In the area of detention, the courts remain vigilant. In Bilkis Akhter Hossain v Bangladesh and others, along with three other similar petitions, detention of four political leaders was held mala fide, and illegal. For the first time, compensation was awarded to the detenues. Each detenue received an amount of one lakh taka. A similar case where compensation was awarded is Md Shahanewas v Government of Bangladesh. An innocent person was arrested by an ASI of Police in the name of an absconding criminal. The Court awarded compensation of an amount of twenty thousand taka to be realised from the negligent ASI. In State v Deputy Commissioner Bogura and others, suo motu rule was issued when a newspaper reported unlawful detention in jail. The rule was subsequently discharged.

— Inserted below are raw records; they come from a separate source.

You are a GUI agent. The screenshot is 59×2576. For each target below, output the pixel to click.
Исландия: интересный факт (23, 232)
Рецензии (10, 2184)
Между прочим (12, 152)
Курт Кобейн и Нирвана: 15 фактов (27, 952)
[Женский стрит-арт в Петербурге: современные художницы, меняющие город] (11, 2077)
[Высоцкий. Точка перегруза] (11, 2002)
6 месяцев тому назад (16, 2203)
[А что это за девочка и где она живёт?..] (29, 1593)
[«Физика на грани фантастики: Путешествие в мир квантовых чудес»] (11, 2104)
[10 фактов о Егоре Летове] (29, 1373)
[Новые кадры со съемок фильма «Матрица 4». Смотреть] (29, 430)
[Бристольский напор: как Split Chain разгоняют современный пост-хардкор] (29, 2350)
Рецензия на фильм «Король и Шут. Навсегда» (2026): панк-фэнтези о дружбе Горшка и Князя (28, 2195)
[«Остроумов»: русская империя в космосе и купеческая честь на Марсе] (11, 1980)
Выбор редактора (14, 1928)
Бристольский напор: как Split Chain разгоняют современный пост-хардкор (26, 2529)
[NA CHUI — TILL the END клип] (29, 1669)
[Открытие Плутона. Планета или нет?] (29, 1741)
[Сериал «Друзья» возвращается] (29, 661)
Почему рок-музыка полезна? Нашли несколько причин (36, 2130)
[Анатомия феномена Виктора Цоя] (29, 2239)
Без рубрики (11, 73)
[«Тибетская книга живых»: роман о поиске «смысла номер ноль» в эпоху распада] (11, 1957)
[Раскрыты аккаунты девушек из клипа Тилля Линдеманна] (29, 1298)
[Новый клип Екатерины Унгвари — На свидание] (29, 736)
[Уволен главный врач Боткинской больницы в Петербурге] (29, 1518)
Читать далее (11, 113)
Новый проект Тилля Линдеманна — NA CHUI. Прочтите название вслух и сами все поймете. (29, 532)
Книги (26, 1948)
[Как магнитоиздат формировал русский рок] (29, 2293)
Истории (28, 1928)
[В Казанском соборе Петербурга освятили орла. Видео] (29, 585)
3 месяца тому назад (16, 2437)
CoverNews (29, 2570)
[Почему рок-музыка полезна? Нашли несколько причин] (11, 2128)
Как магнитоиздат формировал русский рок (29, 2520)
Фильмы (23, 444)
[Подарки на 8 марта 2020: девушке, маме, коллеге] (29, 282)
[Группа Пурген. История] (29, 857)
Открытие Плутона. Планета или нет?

Genuine social interest matters involving the poor and the downtrodden have been considered in several cases. In the much-publicised case of Sultana Nahar v Bangladesh and others, eviction of sex-workers from their residences was challenged. Initially, the two justices of the High Court Division arrived at different conclusions. As the case was referred to the third judge, it failed both on the point of standing and on merit. Dr Mohiuddin Farooque v Bangladesh and others, the Flood Action Plan (FAP 20) case of Tangail was finally heard on merit and the Court gave a number of directions and orders to be complied with by the government. If media coverage and publicity is taken as a guide, one of the most important recent PIL cases is Ain O Salish Kendra (ASK) and others v Government of Bangladesh and others. The petitioners challenged eviction of slum-dwellers in Dhaka without making any alternative arrangement. The Court ordered that the eviction process should proceed phase by phase, giving reasonable time and rehabilitate the slum-dwellers.
Apart from the cases mentioned here, there is considerable number of PIL cases pending before the courts and as such have not been reported. The number and variety of cases indicate the progression of PIL towards maturity. As PIL has become a permanent feature of the Bangladeshi legal system, non-governmental organisations and social action groups are working hard to utilise this new avenue. They are popularising PIL through Seminars, publications etc. and filing well-researched PIL cases. Instead of a litigation-only approach, Bangladeshi activists are already attempting to diverge in order to pursue other types of public interest law activities.

The writer is a Lecturer, Dept. of Law & Justice, Southeast University.